While not discussed in RGW's closing trial brief, RGW filed a motion in limine to compel Lucido to provide information and documents that he had purportedly failed to turnover during discovery, including M.F. Engineering checks. This court's June 23, 2023 order granted part of RGW's requested relief and ordered Lucido to, among other things, produce his 2022 W-2 form from S.G. Banks and to sit for another deposition. The order did not specifically address the M.F. Engineering checks, and RGW never sought additional relief nor asked this court to reconsider its order to include the checks.
5. 11 U.S.C. §§ 727(a)(5) and (a)(7)
As noted previously, these bases were asserted in the Complaint.
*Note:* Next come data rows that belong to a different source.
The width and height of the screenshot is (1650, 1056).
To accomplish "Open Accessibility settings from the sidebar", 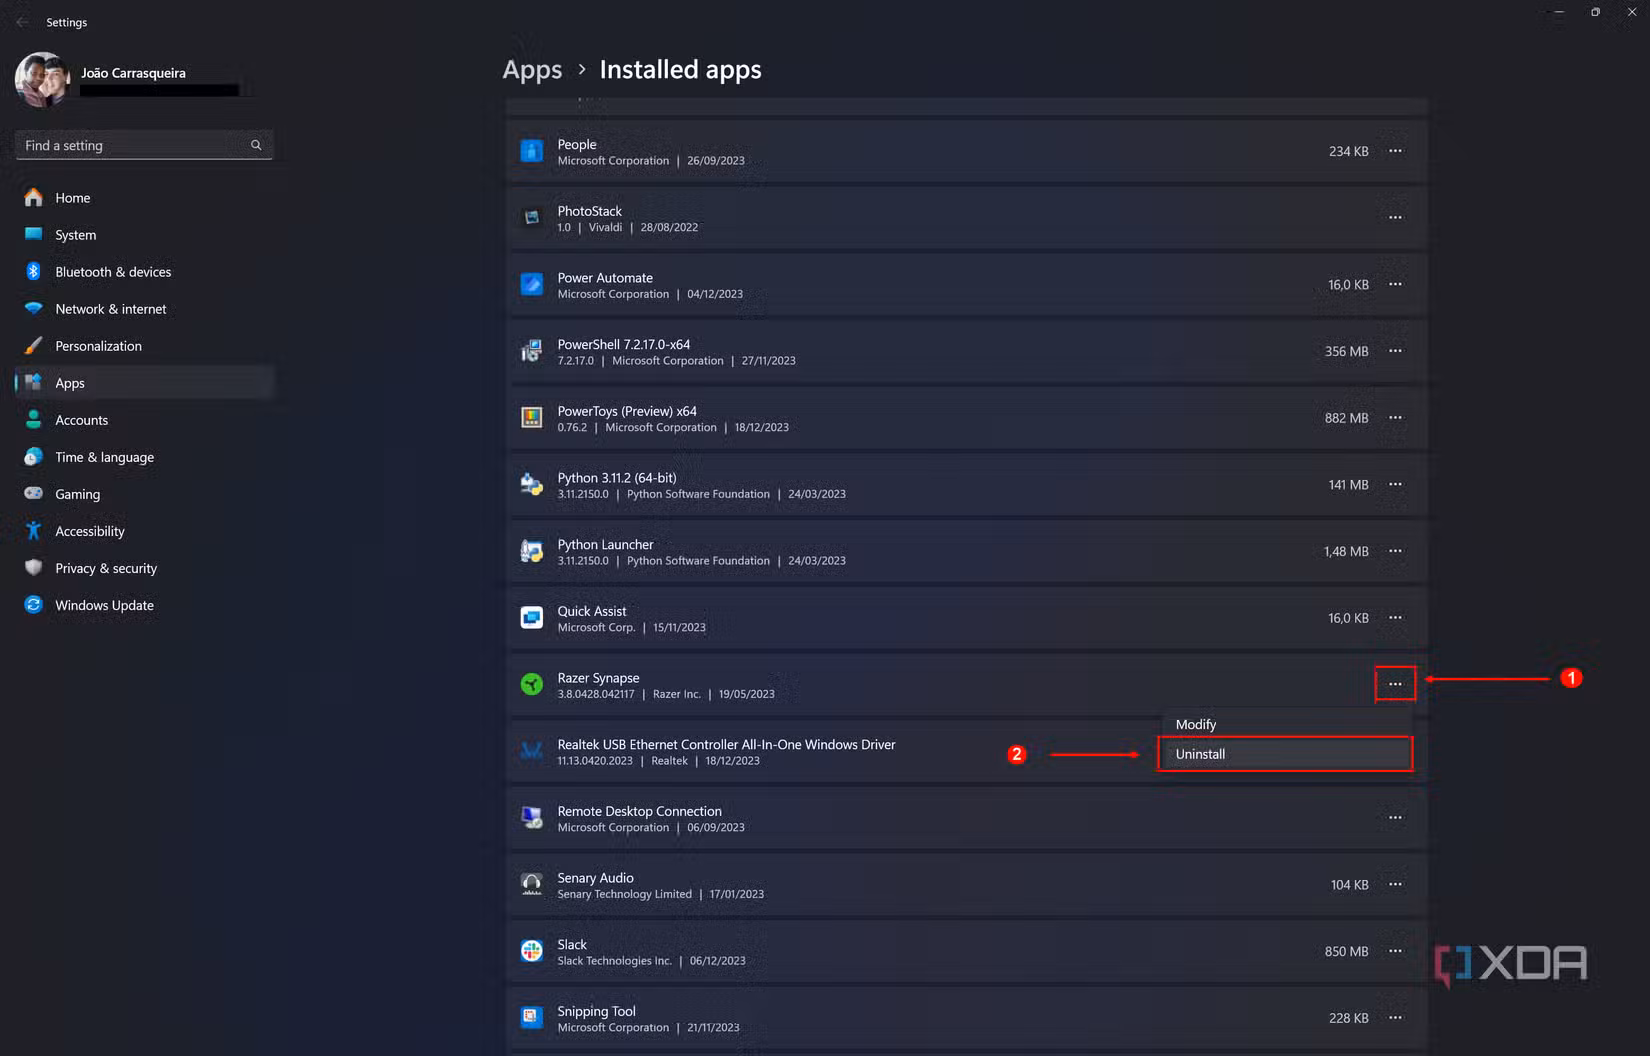I will click(90, 531).
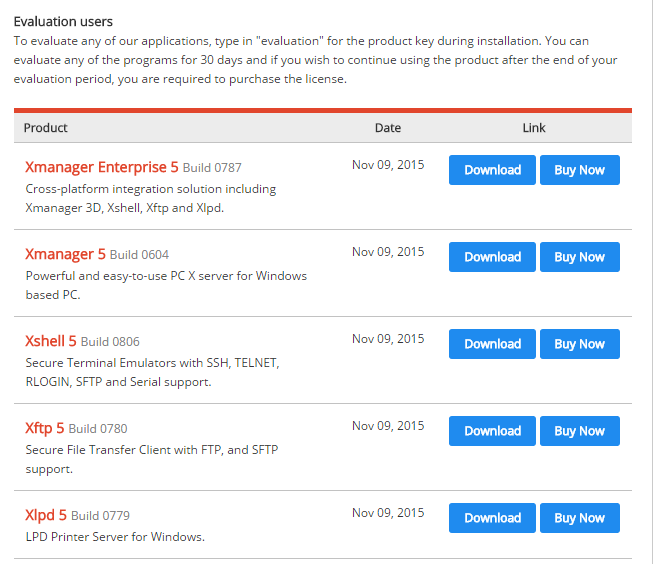Download Xftp 5 Build 0780

pyautogui.click(x=492, y=431)
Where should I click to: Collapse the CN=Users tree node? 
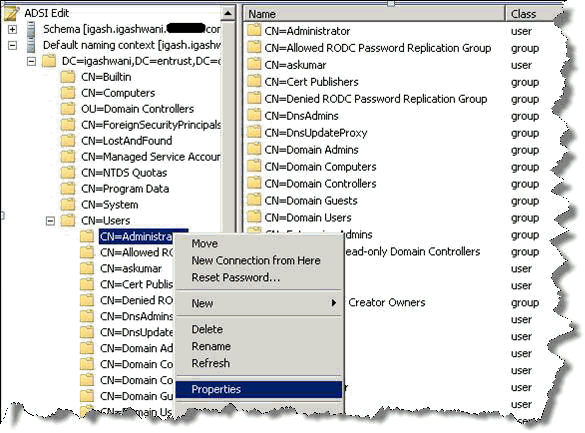point(50,221)
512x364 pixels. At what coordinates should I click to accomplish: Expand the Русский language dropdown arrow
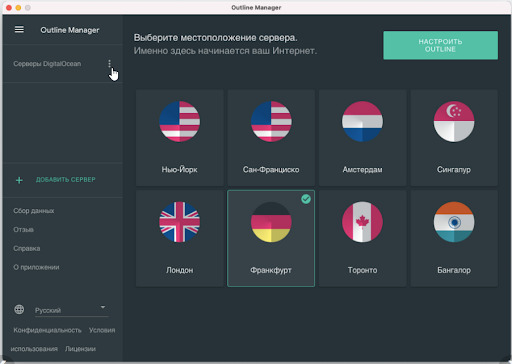click(103, 307)
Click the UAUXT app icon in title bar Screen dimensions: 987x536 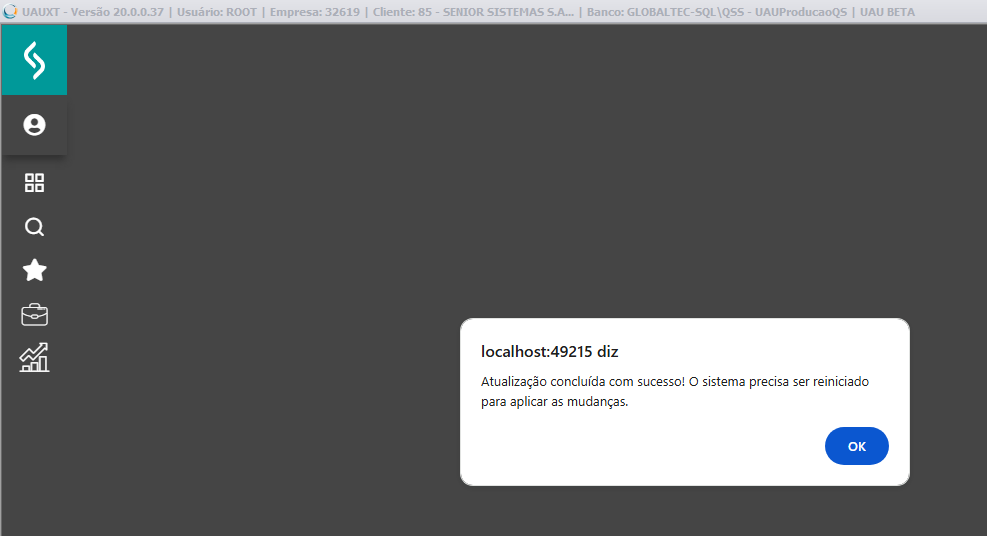point(10,11)
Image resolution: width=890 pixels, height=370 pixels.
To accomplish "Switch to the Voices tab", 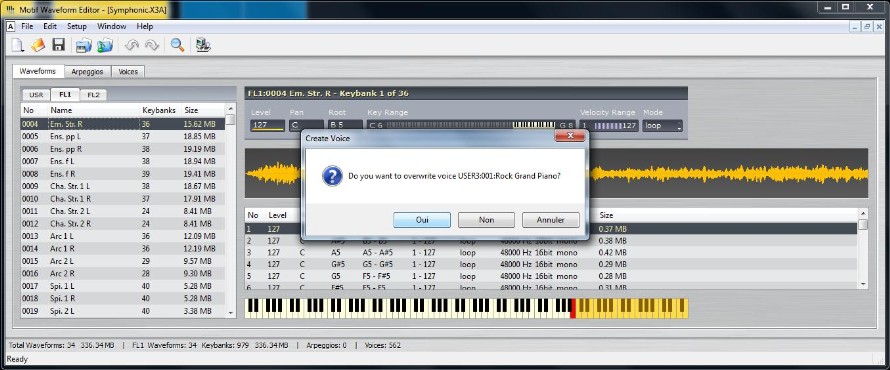I will 128,72.
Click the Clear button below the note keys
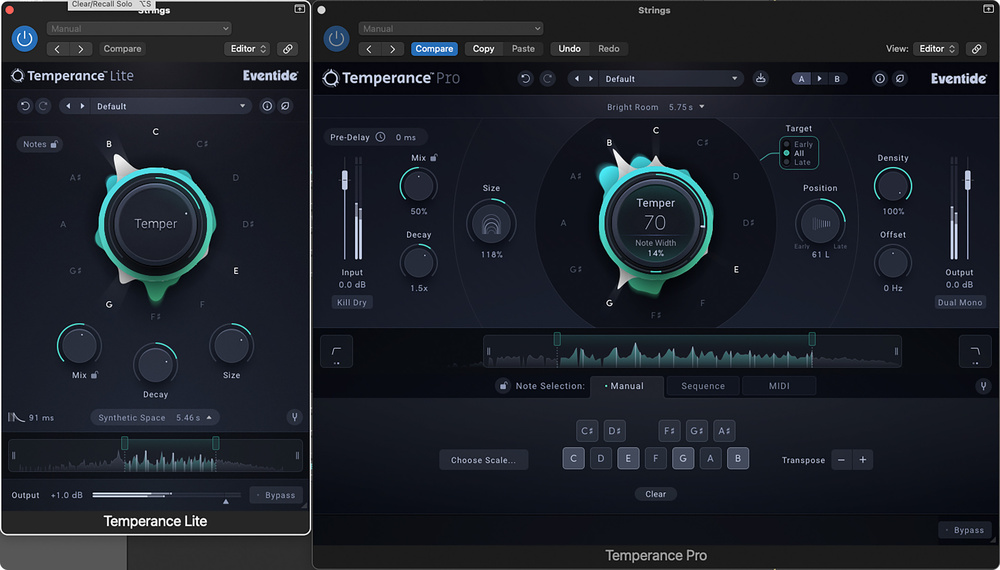The image size is (1000, 570). 655,494
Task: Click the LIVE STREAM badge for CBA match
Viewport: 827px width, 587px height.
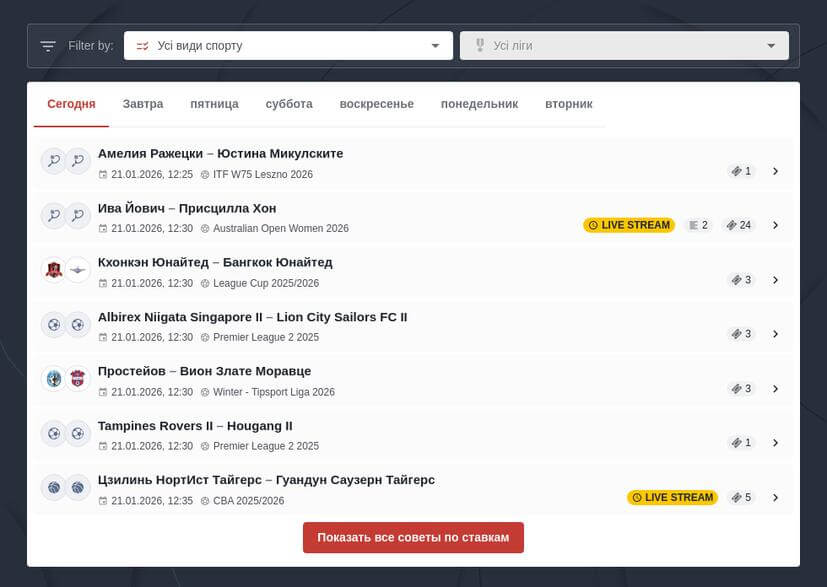Action: pos(673,497)
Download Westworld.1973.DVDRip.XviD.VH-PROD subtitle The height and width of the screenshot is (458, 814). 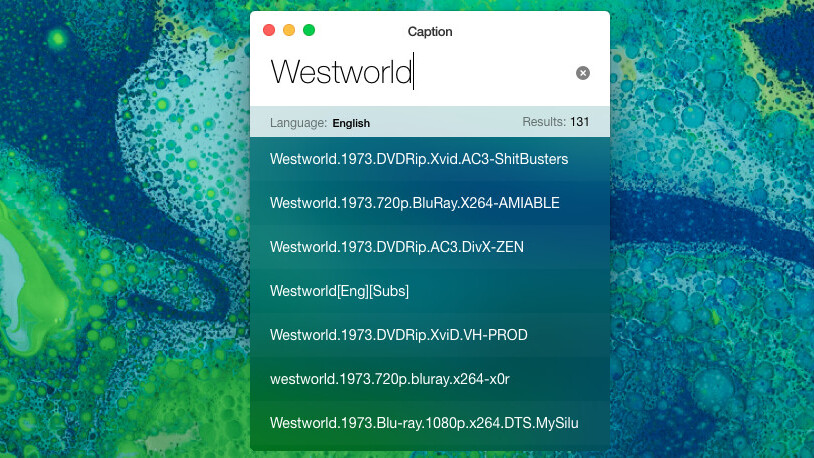(x=398, y=335)
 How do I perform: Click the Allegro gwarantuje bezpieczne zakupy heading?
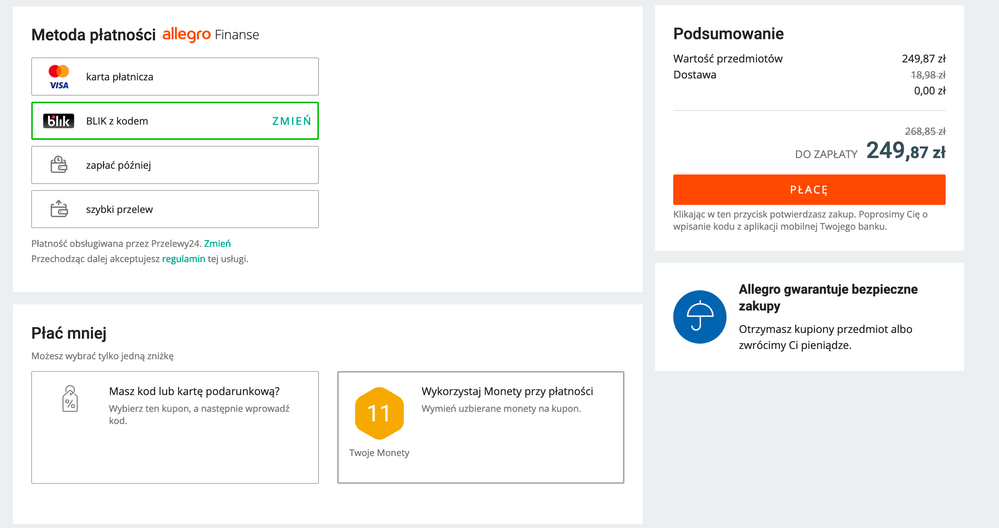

However, no evidence or argument was presented at trial in their support, and they were not argued in RGW's trial brief or post-trial brief. To the extent that these bases were not waived, the court finds that RGW has not sustained its burden to show by a preponderance of the evidence that Lucido would be denied a discharge in a chapter 7 under §§ 727(a)(5) or (a)(7).
For all of the above reasons, the court finds that RGW has failed to sustain its burden to prove, by a preponderance of the evidence, that Lucido would be denied a discharge under § 727(a) in a chapter 7 case. Thus, judgment can be entered in Lucido's favor on this basis alone.
II. Conclusion
RGW has not demonstrated, by a preponderance of the evidence, all three elements of Bankruptcy Code § 1141(d)(3), and judgment shall be entered in Lucido's favor on this claim for relief. As stated above, the Complaint also includes a claim for relief to add Lucido to the BAD Judgment as BAD's alter ego. RGW failed to pursue this claim for relief after this court sustained the BAD Trustee's objection to RGW's proof of claim, and this claim for relief was never dismissed, either consensually or otherwise. The District Court's reversal of the Objection Order revives, at the very least, RGW's full proof of claim. The parties need to inform this court how they wish to proceed with the "Alter Ego" claim for relief. To the extent that they believe it should be litigated as part of this adversary proceeding in some form or fashion, this court will enter judgment on the § 1141(d)(3) claim for relief under Federal Rule of Bankruptcy Procedure 7054(b) and finds that there is no just reason to delay entering a final judgment on this claim for relief.
The court will conduct a post-trial status conference on September 29, 2023, at 11:00 a.m. to determine how the parties wish to proceed. The parties may appear in person or by Zoom.